А.Х.: Вероятно, такая музыка требует и особых, ранее неизвестных исполнительских средств?
        П.М.: Конечно, многое у Веберна подразумевает и какие-то новые средства исполнения, отчасти еще и не существующие. Одна из жгучих проблем здесь заключается в том, что пока нечем реализовать созданные им объекты выразительности, нечем их артикулировать. Большинство нынешних исполнителей Веберна попросту калечат его музыку. Но их можно отчасти простить, поскольку до сих пор нет тех инженерно-технических средств, которыми мог бы быть полностью воплощен его замысел. Даже Булезу, глубокому знатоку Веберна, пока не удалось добиться того, что здесь необходимо.
       
А.Х.: Таким образом, мы здесь столкнулись с музыкой, обращенной к несуществующему пока инструментарию и к несуществующей акустике?
        П.М.: Даже не к акустике, а к каким-то будущим исполнительским средствам. Всякая новая музыка обязательно порождает - рано или поздно - аутентичные исполнительские средства. В свое время появление ХТК как бы предсказало будущий триумф фортепиано. Так и веберновская музыка - я в этом уверен - приведет к созданию принципиально нового инструментария. И только тогда сна начнет звучать в подлинном виде. Аутентичность исполнения в подобных ситуациях (ХТК, с одной стороны, пьесы Веберна - с другой) как бы не "дана", а только "задана" самой музыкой.
       
А.Х.: Хотелось бы, чтобы вы, пусть кратко, остановились на вопросе о парадоксально сжатых временных структурах у Веберна.
        П.М.: Можно ответить так. Каковы подлинные размеры статуи? Вроде бы небольшие. Но если мы сделаем "развертку", как бы обходя ее вокруг - тогда ее размеры станут иными, гораздо большими. Так и у Веберна: каждый момент времени у него - как бы капля воды, в объемном сверкании которой сосредоточен целый мир. Немного похоже на феномен стереокино. Там важно найти такую точку видения, чтобы отдельные брызги и осколки, из которых состоит его ткань, слились бы в нечто единое. Тогда и возникает объемность изображения. Нечто схожее есть и в музыке Веберна. Ну а если бы реальный размер "капли" вдруг резко вырос, то она превратилась бы просто в "лужу", в которой мир предстает плоским. Веберновские "фрагменты" потому так сжаты и малы, что только при данных условиях они становятся "круглыми" как капля. Тем самым, его конструкции таковы, что, чем они по реальному размеру меньше, тем они по смыслу больше, то есть объемнее.
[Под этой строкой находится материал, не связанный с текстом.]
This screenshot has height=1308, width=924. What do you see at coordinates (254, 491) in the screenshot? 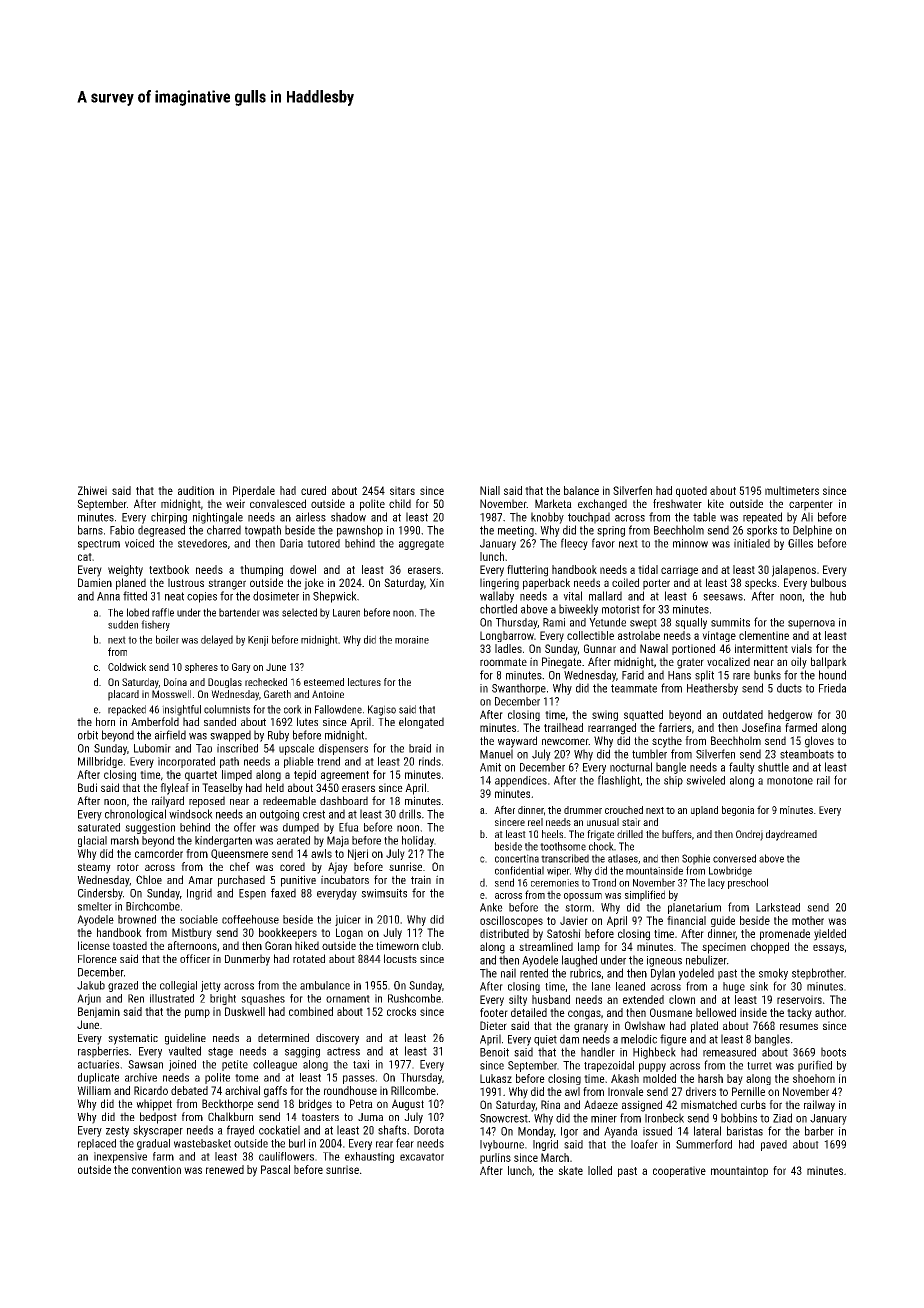
I see `Piperdale` at bounding box center [254, 491].
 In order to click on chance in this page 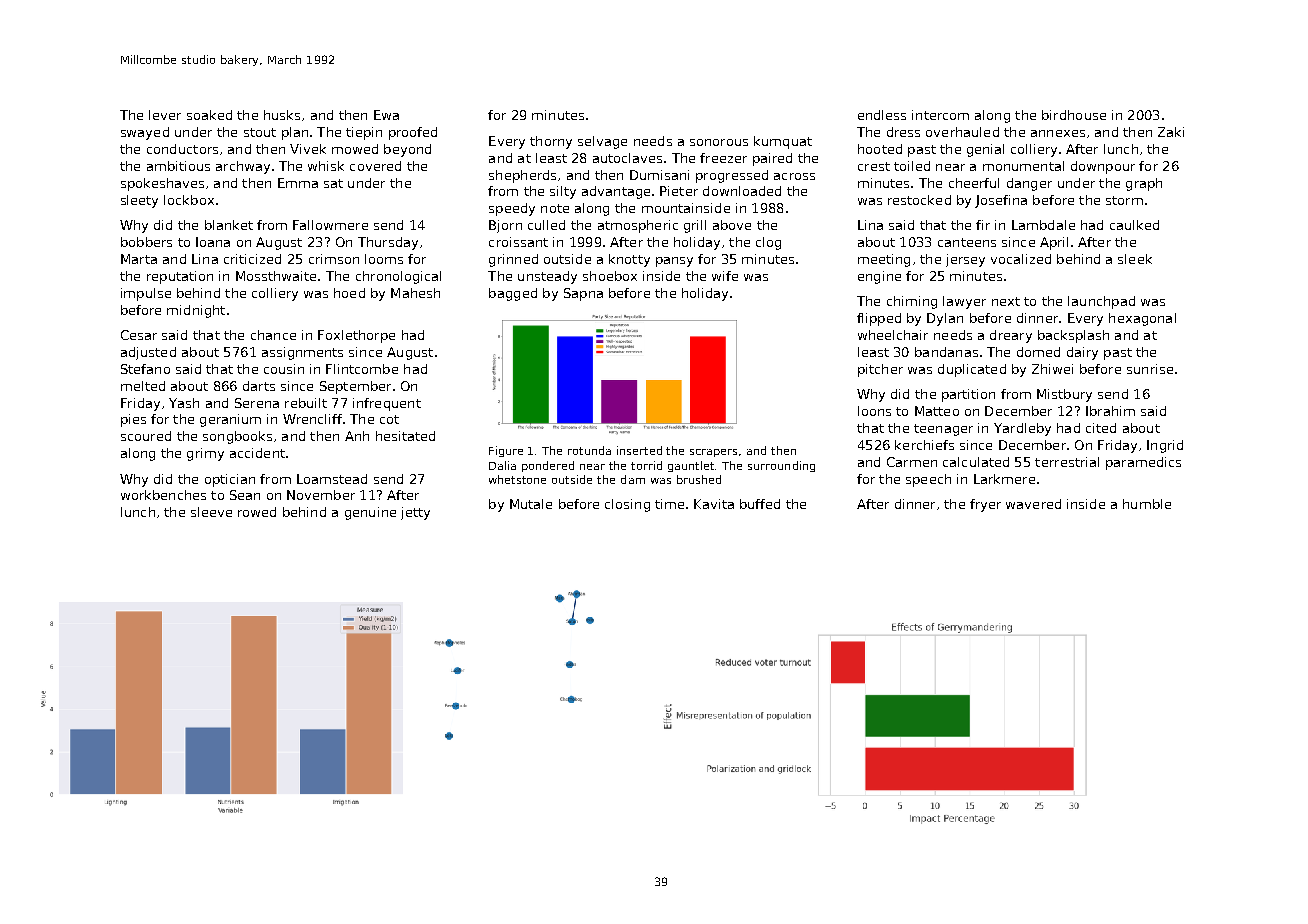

        Кроме того, здесь все необходимо связывать с определенным типом звуковысотной ткани, которая - по отношению к классической гармонии - напоминает перевернутую пирамиду. У Веберна основными становятся интервалы острые, диссонантные (малые секунды и большие септимы), тогда как, скажем, мажорное трезвучие, квинта и терция у него как бы рождаются заново, но уже как очень сложные образования, вроде сверхдиссонансов (диатоника в этом случае меняет "прописку", поселяется как бы "по ту сторону" хроматики).
        Нечто подобное происходит и с музыкальным временем - все так же перевернуто с ног на голову: чем меньше, тем больше. Но все это - подчеркиваю - происходит у Веберна не намеренно. Его вело то же, что вело и Баха - как целостное слышание формы, так и исполнение предназначения, которое как бы решает все за композитора...
       
А.Х.: Теперь наш разговор переходит в плоскость проблем исполнительских, и будет естественно, если мы начнем его с обсуждения такой ключевой фигуры как Глен Гульд, И здесь сразу намечается ряд вопросов. С одной стороны, Гульд несомненно приблизил нас к подлинному Баху, с другой - уйдя от традиционных академических и романтических интерпретаций - он как бы и отдалил нас от него. Не есть ли в этом пример одного из принципиальных парадоксов исполнительства: "приближая", оно неизбежно вместе с тем и "удаляет" нас от исполняемого автора?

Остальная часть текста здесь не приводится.